Shewanella oneidensis FabB: A β-ketoacyl-ACP Synthase That Works with C16:1-ACP.

It is established that Escherichia coli β-ketoacyl-ACP synthase (KAS) I (encoded by EcfabB) is the primary, if not exclusive, factor for elongation of the cis-3-decenoyl-ACP (C10:1-ACP) but not effective with C16:1- or longer-chain-ACPs. To test the extent to which these features apply to KAS I proteins in other species, in this study, we examined the physiological role of FabB in Shewanella oneidensis, an excellent model for researching type II fatty acid synthetic (FAS) system and its regulation. We showed that the loss of either FabA (the enzyme that introduces double bond) or FabB, in the absence of DesA which desaturizes C16 and C18 to generate respective C16:1 and C18:1, leads to a UFA auxotroph.
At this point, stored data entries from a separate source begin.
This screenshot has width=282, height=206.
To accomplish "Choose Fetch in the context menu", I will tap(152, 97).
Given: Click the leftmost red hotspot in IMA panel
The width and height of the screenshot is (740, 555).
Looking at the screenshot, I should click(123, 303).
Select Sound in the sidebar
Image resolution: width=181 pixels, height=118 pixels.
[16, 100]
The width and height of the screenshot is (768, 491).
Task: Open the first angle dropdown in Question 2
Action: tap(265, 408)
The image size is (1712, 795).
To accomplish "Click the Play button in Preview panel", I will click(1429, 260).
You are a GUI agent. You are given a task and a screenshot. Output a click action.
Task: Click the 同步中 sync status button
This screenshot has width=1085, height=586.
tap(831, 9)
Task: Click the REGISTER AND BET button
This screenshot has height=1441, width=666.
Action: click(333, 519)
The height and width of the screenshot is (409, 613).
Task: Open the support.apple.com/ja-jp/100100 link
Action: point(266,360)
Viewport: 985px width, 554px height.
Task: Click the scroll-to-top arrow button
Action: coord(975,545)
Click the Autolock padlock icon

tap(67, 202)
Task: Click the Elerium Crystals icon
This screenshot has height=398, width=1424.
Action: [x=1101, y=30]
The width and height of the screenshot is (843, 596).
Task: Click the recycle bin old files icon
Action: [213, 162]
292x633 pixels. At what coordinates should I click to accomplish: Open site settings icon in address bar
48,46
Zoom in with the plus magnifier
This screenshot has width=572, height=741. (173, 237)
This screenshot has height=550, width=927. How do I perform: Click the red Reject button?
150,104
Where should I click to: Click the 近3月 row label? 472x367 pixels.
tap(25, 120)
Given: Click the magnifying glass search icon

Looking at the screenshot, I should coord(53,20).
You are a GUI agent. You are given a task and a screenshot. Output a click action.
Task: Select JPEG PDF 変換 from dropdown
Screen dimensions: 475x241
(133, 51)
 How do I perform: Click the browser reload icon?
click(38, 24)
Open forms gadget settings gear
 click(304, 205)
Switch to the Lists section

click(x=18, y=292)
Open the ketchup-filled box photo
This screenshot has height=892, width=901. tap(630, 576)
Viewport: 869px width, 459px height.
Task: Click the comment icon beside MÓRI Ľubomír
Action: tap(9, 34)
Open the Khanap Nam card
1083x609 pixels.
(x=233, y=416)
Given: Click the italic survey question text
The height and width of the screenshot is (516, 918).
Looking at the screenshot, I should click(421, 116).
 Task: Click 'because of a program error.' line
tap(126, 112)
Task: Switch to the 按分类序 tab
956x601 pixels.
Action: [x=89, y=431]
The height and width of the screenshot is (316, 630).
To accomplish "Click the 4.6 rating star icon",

However, fatty acid profiles of membrane phospholipid of the fabA and fabB mutants are significantly different, suggesting that FabB participates in steps beyond elongation of C10:1-ACP. Further analyses demonstrated that S. oneidensis FabB differs from EcFabB in that (i) it is not the only enzyme capable of catalyzing elongation of the cis-3-decenoyl-ACP produced by FabA, (ii) it plays a critical role in elongation of C16:1- and longer-chain-ACPs, and (iii) its overproduction is detrimental.